You see this compassion got me thinking. I’ve always been interested in Buddhism, Taoism and general eastern philosophies and religions. Quite a few of these condemn or discourage the consumption of meat. So the thought came about that perhaps if I feel like taking any of these beliefs seriously I should give vegetarianism a go.
However considering vegetarianism from a moralistic standpoint raises lots of problems with my lifestyle. I couldn’t take the ‘moral high ground’ of not eating meat without becoming a hypocrite. I have leather shoes, and a suede jacket. I live far from work so my journey is probably quite bad for the environment. My job basically entails making it easier for people to kill other people. I’ve always taken a slightly patriotic and pragmatic standpoint to this; I can’t stop there being wars and I’d rather that ‘our guys’ had as much of an advantage as possible. All this would be called into question if I became a vegetarian for moral reasons.
There is a possibility that I would try it for a few months ‘just to see’, I can quite easily imagine my resolve crumbling the first time I had a meal out though. (Unlike with the whole alcohol thing, still T-total and three days to go).
So will I become a vegetarian? It’s still a thought that’s going to tumble around in my head, but in the short term is seems highly unlikely – i.e. not today.
What colour is silence?
The popular saying is that silence is golden. I don’t believe this as it seems obviously designed to shut up annoying children.
Well the short answer is that the colour of silence totally depends on the context.
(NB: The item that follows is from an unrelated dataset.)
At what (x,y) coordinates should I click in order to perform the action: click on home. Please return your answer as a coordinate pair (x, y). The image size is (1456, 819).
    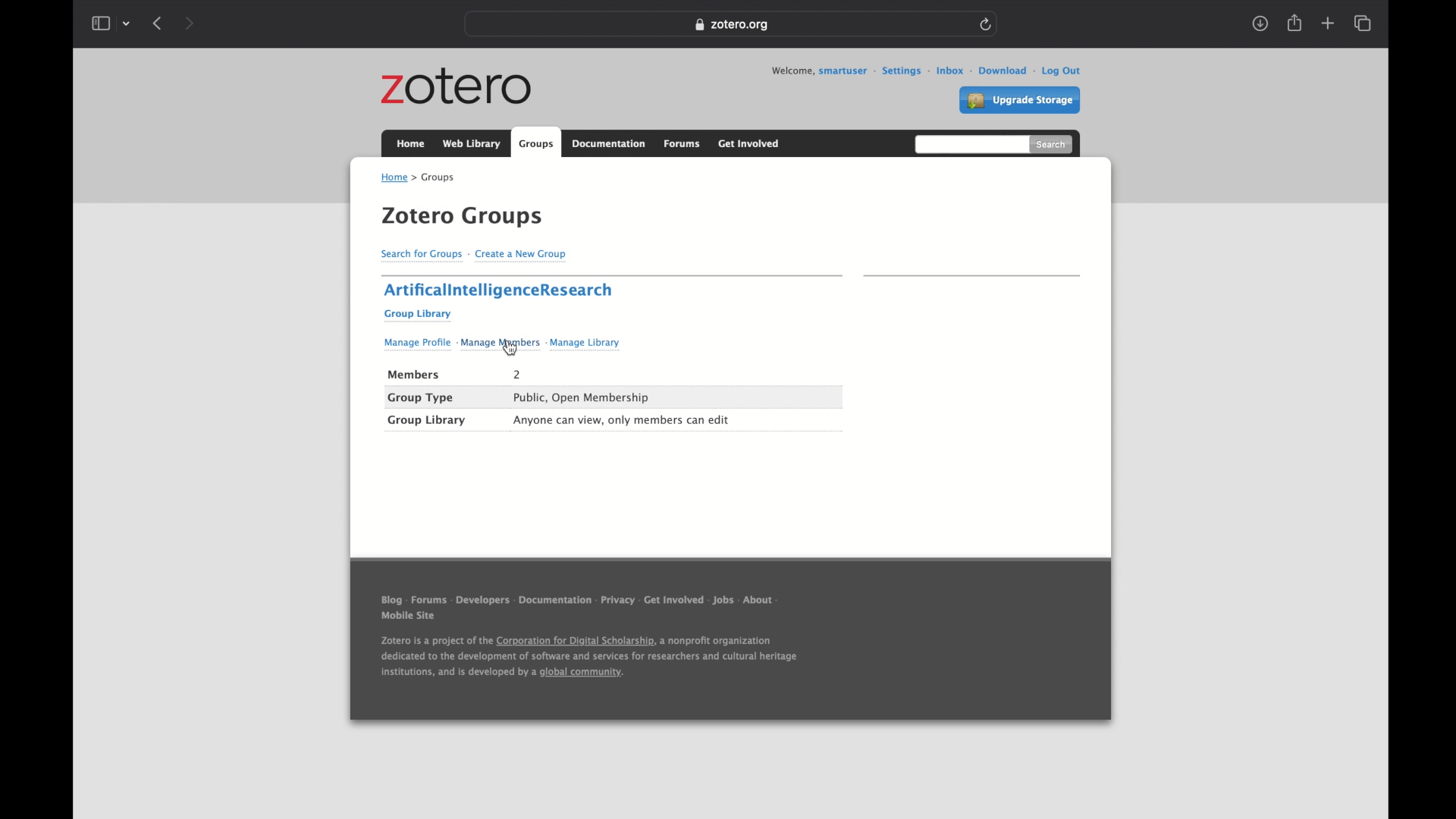
    Looking at the image, I should click on (411, 143).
In the case of my blogging silence over the last few weeks…. I’d have to say some kind of lazy blue, or perhaps a warm fuzzy orange.
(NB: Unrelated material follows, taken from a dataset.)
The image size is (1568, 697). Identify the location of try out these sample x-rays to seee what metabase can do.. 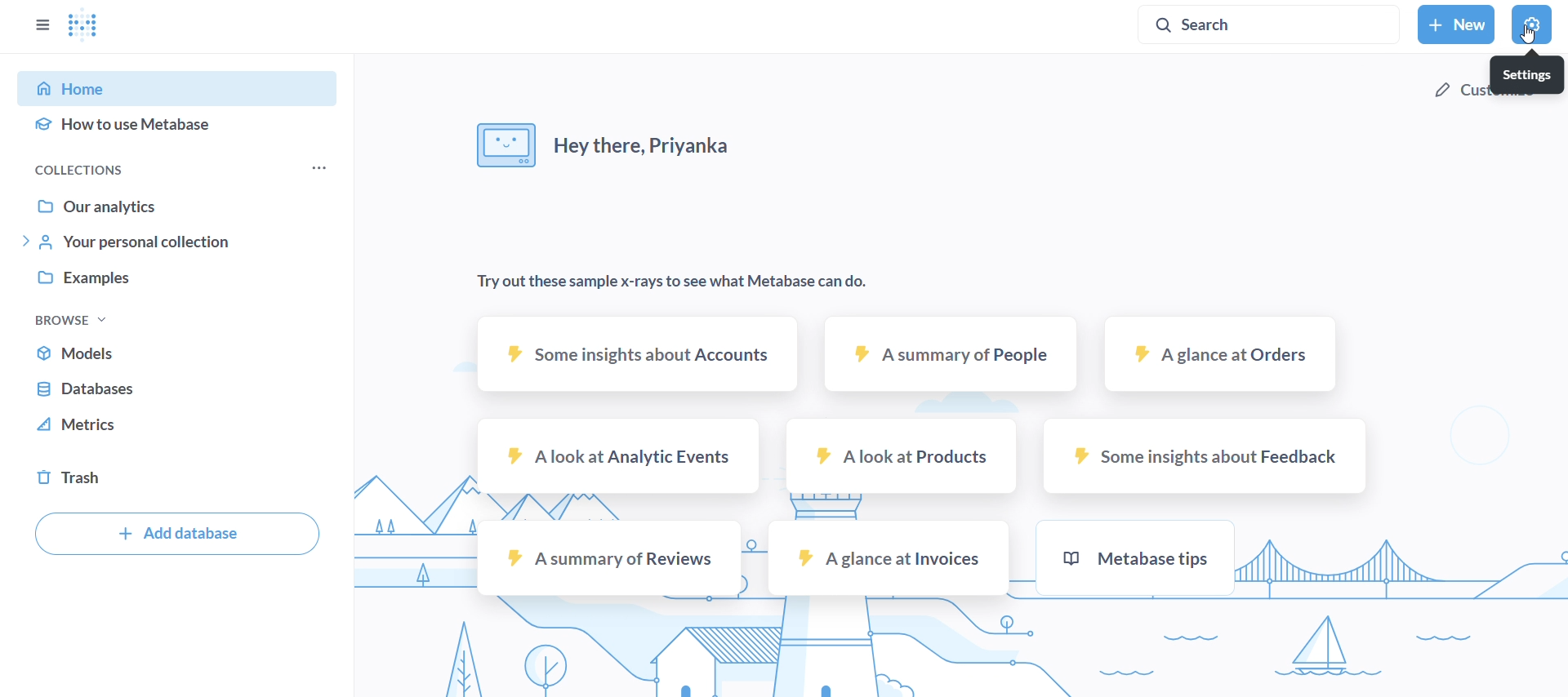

I’ve got lots of things I want to blog about including an mp3 phone workout aid and a trip to bingo that left me considering becoming a vegetarian (seriously). And no you’ll never guess why.
Hopefully over the next few days I’ll catch up with these topics as I’m visiting my parents and having a week off work. None too soon I say, I’ve been finding it harder and harder to concentrate at work and am putting down to over four months with no break longer than a weekend.
Doesn’t help that when I know I’ve got a holiday coming my brain always seems to shut-down about a week early. Surprisingly I managed to finish two projects in the last week. Go me.